### [RECORDS FOR THIS EXERCISE]
-*-*-

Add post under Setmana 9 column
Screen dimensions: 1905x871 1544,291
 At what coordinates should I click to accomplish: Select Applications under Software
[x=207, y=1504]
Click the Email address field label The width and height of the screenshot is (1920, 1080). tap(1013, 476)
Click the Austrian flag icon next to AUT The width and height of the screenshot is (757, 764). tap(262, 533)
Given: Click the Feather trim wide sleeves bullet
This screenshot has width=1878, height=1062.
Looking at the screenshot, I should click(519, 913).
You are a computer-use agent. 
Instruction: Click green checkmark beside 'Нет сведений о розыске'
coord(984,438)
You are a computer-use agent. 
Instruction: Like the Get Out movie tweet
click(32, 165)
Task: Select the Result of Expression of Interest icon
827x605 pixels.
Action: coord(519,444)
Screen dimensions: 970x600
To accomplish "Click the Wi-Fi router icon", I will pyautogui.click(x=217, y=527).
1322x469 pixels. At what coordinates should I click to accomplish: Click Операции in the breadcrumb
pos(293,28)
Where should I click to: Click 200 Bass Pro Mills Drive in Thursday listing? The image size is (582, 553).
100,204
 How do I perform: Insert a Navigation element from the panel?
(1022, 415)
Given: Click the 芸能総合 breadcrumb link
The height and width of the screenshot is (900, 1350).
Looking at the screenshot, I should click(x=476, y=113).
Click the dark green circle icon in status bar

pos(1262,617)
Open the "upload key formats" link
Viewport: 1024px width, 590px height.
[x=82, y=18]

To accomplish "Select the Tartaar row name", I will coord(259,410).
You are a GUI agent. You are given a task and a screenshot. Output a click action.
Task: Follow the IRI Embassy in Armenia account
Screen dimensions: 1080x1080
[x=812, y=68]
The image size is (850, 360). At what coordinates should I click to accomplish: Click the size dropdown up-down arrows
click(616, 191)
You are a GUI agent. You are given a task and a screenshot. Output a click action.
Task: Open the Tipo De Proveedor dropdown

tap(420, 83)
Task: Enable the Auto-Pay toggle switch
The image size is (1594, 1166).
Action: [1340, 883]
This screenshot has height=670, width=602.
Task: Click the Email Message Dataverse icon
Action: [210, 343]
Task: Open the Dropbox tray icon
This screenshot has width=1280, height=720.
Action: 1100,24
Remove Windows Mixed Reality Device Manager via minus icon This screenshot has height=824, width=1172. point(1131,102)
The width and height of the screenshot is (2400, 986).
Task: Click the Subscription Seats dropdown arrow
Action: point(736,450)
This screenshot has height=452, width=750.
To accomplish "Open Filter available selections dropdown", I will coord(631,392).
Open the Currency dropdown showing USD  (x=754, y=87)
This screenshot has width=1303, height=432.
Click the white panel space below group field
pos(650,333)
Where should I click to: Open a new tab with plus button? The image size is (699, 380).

-*-*-

### [EXERCISE INSTRUCTIONS]
Set the lines down exactly, from the first line of the records to the line where "Click the Email address" appears, with both ends kept.

### [SOLVED PROBLEM]
Add post under Setmana 9 column
Screen dimensions: 1905x871 1544,291
 At what coordinates should I click to accomplish: Select Applications under Software
[x=207, y=1504]
Click the Email address field label The width and height of the screenshot is (1920, 1080). tap(1013, 476)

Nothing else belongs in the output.